ACADEMIA
Cray takes nosedive in Q3
Cray's revenue for the third quarter of 2016 was $77.5 million, down 60% compared with $191.4 million in the third quarter of 2015. Net loss for the third quarter of 2016 was $23.0 million, or $0.58 per diluted share, compared to net income of $10.9 million, or $0.27 per diluted share in the third quarter of 2015. Non-GAAP net loss was $19.5 million, or $0.49 per diluted share for the third quarter of 2016, compared to non-GAAP net income of $19.5 million, or $0.48 per diluted share for the same period of 2015.
Overall gross profit margin on a GAAP and non-GAAP basis for the third quarter of 2016 was 30% and 31%, respectively. For the third quarter of 2015, GAAP and non-GAAP gross profit margin was 34% and 35%, respectively.
Operating expenses for the third quarter of 2016 were $52.1 million, compared to $47.9 million for the third quarter of 2015. Non-GAAP operating expenses for the third quarter of 2016 were $49.3 million, compared to $45.1 million for the third quarter of 2015.
As of September 30, 2016, cash, investments and restricted cash totaled $147 million. Working capital decreased in the third quarter of 2016 to $364 million compared to $381 million at the end of the second quarter.

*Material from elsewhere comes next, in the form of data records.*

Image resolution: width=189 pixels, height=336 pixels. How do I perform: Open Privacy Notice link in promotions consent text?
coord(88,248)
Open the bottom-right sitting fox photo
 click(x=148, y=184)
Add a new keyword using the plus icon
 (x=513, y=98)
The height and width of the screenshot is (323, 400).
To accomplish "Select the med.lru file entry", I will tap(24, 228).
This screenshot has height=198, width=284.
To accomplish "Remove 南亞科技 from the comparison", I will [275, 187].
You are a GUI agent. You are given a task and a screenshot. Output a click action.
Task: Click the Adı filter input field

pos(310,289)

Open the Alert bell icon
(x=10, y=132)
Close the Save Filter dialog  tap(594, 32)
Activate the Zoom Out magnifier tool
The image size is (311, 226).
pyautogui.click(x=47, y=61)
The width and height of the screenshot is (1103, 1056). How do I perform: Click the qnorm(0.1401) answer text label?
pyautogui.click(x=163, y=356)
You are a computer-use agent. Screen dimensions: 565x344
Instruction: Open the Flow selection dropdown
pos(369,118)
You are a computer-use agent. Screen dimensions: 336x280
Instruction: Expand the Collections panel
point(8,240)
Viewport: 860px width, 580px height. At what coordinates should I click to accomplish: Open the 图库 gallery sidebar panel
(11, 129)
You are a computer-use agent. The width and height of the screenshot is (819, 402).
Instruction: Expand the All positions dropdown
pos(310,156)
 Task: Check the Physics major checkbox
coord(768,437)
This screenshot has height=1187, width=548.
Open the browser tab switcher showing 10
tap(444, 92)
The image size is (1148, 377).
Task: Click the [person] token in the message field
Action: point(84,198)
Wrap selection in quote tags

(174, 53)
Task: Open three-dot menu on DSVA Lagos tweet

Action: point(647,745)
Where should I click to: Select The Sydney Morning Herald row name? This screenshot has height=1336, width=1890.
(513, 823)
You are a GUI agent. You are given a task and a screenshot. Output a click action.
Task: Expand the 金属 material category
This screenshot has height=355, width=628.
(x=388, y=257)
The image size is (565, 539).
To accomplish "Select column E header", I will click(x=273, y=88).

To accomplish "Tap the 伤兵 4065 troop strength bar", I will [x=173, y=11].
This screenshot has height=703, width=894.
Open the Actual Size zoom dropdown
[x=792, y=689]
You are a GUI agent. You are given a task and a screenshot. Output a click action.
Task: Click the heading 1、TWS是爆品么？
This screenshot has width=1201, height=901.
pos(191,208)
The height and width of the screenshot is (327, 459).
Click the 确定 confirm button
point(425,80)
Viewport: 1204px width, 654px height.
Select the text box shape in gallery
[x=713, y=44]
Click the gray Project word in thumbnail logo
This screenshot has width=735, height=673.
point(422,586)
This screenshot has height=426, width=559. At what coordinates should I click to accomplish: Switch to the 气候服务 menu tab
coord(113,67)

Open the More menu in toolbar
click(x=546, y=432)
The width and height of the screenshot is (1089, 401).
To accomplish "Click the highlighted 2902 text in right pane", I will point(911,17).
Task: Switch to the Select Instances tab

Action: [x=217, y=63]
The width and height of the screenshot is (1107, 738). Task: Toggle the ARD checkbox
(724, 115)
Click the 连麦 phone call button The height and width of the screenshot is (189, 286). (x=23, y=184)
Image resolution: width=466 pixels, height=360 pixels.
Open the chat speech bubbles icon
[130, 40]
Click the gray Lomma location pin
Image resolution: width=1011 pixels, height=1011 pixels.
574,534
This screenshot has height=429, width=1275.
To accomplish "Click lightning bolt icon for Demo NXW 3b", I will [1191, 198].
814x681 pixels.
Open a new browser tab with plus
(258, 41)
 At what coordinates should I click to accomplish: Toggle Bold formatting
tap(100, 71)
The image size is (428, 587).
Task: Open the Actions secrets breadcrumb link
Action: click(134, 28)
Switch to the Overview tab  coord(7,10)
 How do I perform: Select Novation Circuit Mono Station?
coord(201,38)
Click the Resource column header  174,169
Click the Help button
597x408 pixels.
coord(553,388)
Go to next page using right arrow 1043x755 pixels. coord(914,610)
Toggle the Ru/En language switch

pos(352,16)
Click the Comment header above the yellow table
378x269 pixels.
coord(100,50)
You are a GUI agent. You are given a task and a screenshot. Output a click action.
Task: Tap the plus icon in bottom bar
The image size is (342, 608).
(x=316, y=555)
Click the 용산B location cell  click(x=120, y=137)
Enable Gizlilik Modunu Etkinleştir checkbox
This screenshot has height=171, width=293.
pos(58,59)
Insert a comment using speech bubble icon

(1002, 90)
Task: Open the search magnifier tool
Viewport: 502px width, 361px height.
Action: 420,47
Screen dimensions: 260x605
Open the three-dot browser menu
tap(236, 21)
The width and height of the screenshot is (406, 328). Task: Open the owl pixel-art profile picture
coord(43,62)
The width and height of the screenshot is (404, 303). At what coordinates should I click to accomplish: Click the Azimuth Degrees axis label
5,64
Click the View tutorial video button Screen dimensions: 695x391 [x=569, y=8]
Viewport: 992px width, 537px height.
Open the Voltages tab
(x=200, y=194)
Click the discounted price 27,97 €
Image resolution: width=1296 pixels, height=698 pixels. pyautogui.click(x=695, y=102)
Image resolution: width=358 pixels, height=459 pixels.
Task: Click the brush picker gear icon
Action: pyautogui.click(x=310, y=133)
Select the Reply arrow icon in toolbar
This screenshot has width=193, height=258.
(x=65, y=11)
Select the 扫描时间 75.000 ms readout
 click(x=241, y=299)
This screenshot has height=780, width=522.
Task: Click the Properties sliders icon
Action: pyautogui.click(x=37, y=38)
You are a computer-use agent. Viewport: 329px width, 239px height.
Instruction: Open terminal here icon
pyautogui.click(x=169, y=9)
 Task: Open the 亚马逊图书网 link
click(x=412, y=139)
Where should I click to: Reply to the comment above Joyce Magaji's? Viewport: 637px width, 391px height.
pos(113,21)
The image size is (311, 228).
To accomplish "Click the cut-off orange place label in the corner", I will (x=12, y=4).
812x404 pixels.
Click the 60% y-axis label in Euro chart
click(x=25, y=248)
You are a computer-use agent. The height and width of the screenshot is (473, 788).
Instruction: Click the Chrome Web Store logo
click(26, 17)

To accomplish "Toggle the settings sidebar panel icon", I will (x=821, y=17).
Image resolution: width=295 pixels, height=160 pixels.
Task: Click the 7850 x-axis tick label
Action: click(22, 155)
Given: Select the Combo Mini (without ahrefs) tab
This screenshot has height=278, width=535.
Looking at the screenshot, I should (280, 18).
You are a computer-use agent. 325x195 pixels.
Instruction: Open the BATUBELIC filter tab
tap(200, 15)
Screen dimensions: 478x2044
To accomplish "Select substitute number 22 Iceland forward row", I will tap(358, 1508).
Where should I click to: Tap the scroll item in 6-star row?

“Our performance in the third quarter was highlighted by a number of new installations of supercomputers and storage systems worldwide,” said Peter Ungaro, president and CEO of Cray. “While market conditions remain challenging, we are beginning to see early signs of stabilization in certain areas, including in the energy market where we recently installed an additional XC system at PGS, and in the weather and climate market with a major win in the United States. Overall, while our visibility remains limited, our competitive position is strong and we're focused on delivering on our outlook for the rest of the year.”